The rebound in permitting activity, which will turn into economic activity and investment in the months ahead, is overall great news. One concern, however, is that the recent uptick may reflect delayed projects once again moving forward. While still good news, this could mean the permit activity overstates the actual increase in underlying demand and investment. Our office will continue to closely track new construction activity in the months ahead.
On the other hand, the need for more housing continues. Following a sizable building cycle in the urban core last decade, the apartment vacancy rate rose as more supply came on the market just as the pandemic hit. This was one reason why Portland’s investment opportunities and perception declined, because segments of the market were beginning to be overbuilt.
Now, today the vacancy rate is declining and rents are rising. There are legitimate underlying market fundamentals supporting more construction. This points toward an ongoing economic recovery and increase in investments. Given housing affordability is a key concern our office has in terms of the ability to attract and retain workers, the regional economy needs more new construction.

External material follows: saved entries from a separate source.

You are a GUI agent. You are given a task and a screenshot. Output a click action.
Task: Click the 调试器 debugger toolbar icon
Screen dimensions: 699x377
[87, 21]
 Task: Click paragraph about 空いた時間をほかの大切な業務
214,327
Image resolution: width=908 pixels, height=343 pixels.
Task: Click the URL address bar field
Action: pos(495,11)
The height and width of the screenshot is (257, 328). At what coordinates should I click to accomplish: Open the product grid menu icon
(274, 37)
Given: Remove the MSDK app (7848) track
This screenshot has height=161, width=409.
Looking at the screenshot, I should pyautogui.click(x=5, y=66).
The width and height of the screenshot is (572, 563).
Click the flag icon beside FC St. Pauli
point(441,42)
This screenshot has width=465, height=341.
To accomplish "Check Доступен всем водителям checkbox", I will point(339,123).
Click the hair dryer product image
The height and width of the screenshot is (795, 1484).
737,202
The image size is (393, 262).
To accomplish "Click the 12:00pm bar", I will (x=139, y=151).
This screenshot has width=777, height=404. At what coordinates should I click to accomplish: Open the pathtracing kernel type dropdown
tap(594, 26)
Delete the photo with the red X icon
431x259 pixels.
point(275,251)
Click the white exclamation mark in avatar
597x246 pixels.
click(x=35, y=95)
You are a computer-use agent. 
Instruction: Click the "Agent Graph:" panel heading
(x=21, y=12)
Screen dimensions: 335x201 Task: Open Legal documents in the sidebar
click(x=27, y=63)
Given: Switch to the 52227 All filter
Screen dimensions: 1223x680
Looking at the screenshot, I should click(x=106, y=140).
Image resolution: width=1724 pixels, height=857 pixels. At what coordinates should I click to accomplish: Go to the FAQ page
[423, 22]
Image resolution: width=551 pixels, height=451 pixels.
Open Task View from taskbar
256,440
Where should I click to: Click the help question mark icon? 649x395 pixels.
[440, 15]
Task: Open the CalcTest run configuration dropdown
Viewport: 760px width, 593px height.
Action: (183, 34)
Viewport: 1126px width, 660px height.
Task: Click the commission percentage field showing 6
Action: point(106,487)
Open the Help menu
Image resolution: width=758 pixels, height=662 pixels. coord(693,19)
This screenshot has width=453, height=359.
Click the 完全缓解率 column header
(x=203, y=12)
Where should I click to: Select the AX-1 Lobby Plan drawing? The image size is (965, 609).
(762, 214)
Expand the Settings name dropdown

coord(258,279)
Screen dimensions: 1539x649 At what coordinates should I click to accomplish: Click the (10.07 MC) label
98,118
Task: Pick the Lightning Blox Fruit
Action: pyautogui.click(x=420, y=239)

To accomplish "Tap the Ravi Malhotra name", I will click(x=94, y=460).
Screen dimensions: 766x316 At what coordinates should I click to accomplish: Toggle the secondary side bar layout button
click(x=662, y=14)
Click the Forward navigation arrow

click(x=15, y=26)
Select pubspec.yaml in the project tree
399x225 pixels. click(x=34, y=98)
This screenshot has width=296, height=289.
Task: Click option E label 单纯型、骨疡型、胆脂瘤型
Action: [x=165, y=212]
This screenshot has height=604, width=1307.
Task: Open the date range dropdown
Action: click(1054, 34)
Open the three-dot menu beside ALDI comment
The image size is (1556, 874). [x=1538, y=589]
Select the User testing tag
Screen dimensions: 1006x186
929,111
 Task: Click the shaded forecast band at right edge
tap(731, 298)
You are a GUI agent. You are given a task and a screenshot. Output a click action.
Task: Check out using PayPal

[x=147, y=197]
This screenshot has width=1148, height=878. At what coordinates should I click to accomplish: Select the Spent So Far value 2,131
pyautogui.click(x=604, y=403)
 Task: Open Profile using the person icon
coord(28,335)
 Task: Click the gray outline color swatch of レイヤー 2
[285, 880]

Bottom Line: Ultimately people vote with their feet and their wallet. Expectations are that Portland, and Oregon more broadly will remain an attractive place to live and work. Most households move for quality of life, job opportunities, and/or housing reasons. As such, the regional economy is likely to experience above-average growth in the years ahead. The outlook is bright. Already the region has caught up economically to other large metro areas despite local social challenges and public perception. However, the key question is whether or not Portland will reclaim its perch among the highest fliers around the country, which remains to be seen.